Column: Healthy Routes – don’t spray that weed
By Gladys Kubinec, Neighbors Vitamin Shop
“What is a weed?” Emerson wrote. “A plant whose virtues have not yet been discovered.”
By one definition a weed is just a plant growing in an inappropriate place – like that thistle in the raspberry patch or the quack grass (crab grass? You know the one I mean) in the flowerbed. Weeds can certainly ruin our carefully planted garden rows and flowerbeds, not to mention the dandelions in the lawn. You have to admit though that there were some beautiful fields this spring where that first flush of green was sprinkled with a gorgeous sweep of yellow. Too bad those fluffy white seed heads followed so soon.
Did you know that dandelions are not native to North America but brought by European settlers as a medicinal herb and nectar source for honey bees. A very common plant, dandelion grows wild almost everywhere. A native of Europe and Asia, in India it is found through to the Himalayas. Nutritionally, the dandelion has remarkable value. It contains almost as much iron as spinach and four times Vitamin A content. An analysis of dandelion shows it to consist of protein, fat and carbohydrates. Its mineral and Vitamin contents are calcium, phosphorus, iron, magnesium, sodium, Vitamin A and C. The roots contain choline and the flowers lecithin, both beneficial to the liver.
The first use of the dandelion as a medicine was by Arabian physicians who speak of it as a wild endive, in the 10th and 11th centuries. References to the use of dandelion as a medicine was also found writings of physicians in Wales in the 13th century. Thanks to some modern herbalists the dandelion’s virtues have been well documented and its use as a medicinal herb continued.

**Provided information**

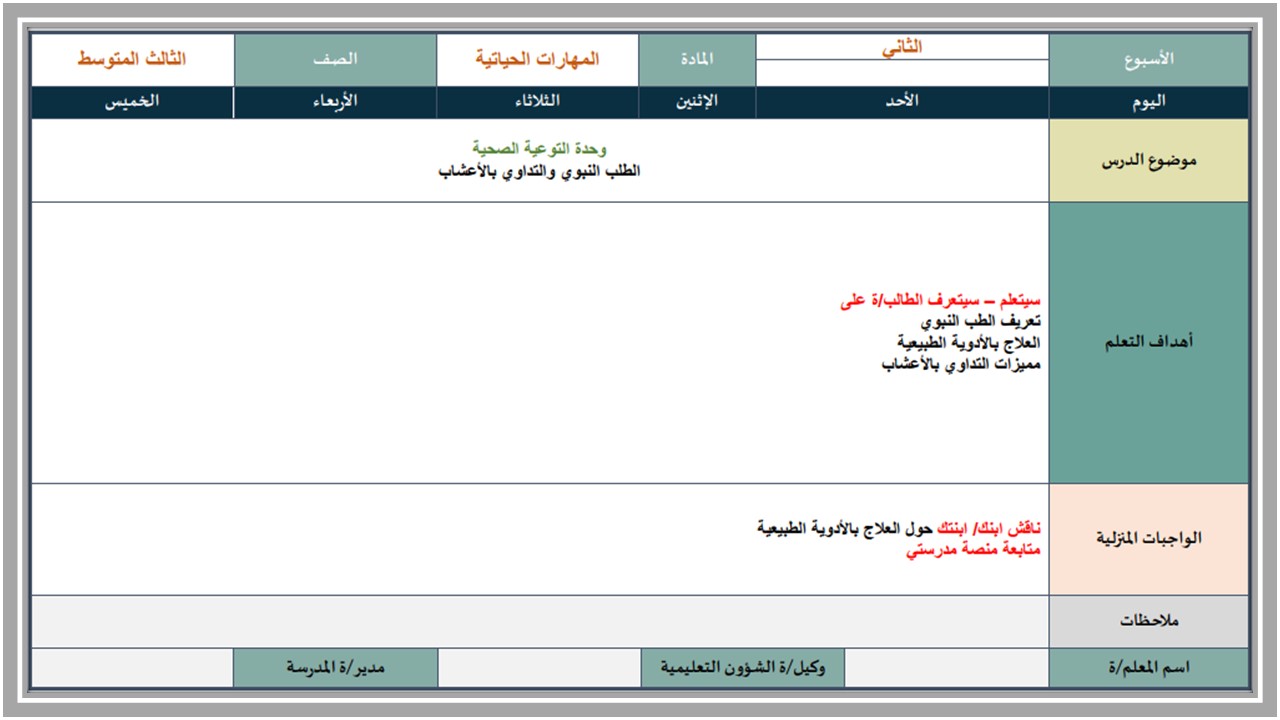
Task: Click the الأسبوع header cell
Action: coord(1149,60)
...
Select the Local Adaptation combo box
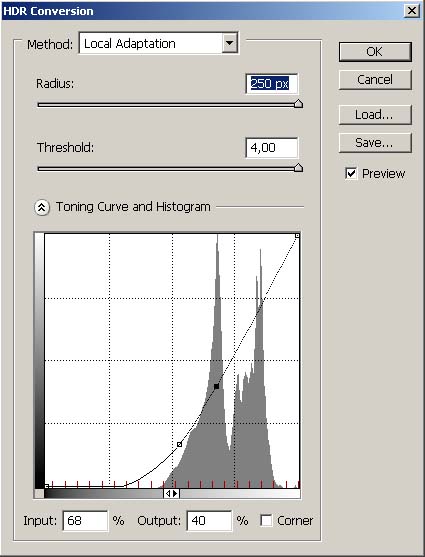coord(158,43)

**Work item**
Rewrite the stretch of the dandelion column from "The first use" through "medicinal herb continued.", putting "doctors" everywhere "physicians" appears. The data after the dandelion column are separate material, unrelated to it.

**Answer to this exercise**
The first use of the dandelion as a medicine was by Arabian doctors who speak of it as a wild endive, in the 10th and 11th centuries. References to the use of dandelion as a medicine was also found writings of doctors in Wales in the 13th century. Thanks to some modern herbalists the dandelion’s virtues have been well documented and its use as a medicinal herb continued.